● **WHAT THIS TASK INVOLVES**:
Reproduce, unchanged, the entries from the line with "Viewport: 1396px width, 580px" to the line with "Viewport: 1389px width, 868px".

● **THE INPUT**:
## BEGIN
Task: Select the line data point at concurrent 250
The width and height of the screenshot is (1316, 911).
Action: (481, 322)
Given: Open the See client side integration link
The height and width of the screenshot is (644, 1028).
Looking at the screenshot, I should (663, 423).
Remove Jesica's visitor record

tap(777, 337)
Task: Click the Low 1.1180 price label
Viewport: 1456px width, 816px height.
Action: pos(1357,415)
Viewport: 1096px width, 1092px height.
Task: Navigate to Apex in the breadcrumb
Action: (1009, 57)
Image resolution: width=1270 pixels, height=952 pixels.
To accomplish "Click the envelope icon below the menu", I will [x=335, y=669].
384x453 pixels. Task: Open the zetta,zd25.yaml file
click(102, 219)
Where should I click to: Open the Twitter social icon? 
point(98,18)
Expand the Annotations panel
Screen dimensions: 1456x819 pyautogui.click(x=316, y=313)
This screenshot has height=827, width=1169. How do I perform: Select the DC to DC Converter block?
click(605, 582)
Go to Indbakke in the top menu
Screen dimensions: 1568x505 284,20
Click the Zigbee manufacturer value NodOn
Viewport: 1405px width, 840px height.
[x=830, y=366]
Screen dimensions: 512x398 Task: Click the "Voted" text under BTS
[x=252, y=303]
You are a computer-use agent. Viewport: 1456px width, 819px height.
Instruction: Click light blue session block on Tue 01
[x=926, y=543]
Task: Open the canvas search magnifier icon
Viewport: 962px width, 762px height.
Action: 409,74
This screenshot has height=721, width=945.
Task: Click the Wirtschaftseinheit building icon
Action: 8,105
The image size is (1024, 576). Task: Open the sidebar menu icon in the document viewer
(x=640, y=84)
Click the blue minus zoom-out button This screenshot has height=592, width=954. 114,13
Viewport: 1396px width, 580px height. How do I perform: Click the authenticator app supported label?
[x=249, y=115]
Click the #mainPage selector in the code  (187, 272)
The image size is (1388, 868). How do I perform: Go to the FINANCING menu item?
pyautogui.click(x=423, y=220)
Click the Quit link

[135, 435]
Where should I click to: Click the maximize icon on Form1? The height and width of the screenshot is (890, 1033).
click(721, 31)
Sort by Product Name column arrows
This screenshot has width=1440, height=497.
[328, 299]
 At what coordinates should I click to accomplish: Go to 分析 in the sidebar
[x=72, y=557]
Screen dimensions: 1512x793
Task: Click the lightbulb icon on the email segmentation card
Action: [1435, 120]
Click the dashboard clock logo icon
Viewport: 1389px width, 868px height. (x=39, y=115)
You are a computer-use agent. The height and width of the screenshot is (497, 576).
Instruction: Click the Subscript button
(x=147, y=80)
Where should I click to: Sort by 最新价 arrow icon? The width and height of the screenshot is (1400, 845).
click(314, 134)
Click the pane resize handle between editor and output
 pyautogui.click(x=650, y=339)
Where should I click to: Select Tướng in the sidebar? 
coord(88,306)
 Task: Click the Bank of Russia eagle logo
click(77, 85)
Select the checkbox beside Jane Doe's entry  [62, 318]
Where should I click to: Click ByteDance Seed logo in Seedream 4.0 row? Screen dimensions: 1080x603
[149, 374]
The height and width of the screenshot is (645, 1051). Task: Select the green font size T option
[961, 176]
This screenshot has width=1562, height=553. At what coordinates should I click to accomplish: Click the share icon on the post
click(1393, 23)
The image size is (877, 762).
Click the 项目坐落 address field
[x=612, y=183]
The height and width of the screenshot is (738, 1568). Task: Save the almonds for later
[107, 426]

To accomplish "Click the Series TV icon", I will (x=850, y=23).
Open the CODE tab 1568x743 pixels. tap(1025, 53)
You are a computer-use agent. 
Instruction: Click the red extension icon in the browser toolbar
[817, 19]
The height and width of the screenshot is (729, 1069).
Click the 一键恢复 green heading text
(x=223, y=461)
## END
● **REPLY**:
Viewport: 1396px width, 580px height. How do I perform: Click the authenticator app supported label?
[x=249, y=115]
Click the #mainPage selector in the code  (187, 272)
The image size is (1388, 868). How do I perform: Go to the FINANCING menu item?
pyautogui.click(x=423, y=220)
Click the Quit link

[135, 435]
Where should I click to: Click the maximize icon on Form1? The height and width of the screenshot is (890, 1033).
click(721, 31)
Sort by Product Name column arrows
This screenshot has width=1440, height=497.
[328, 299]
 At what coordinates should I click to accomplish: Go to 分析 in the sidebar
[x=72, y=557]
Screen dimensions: 1512x793
Task: Click the lightbulb icon on the email segmentation card
Action: [1435, 120]
Click the dashboard clock logo icon
Viewport: 1389px width, 868px height. (x=39, y=115)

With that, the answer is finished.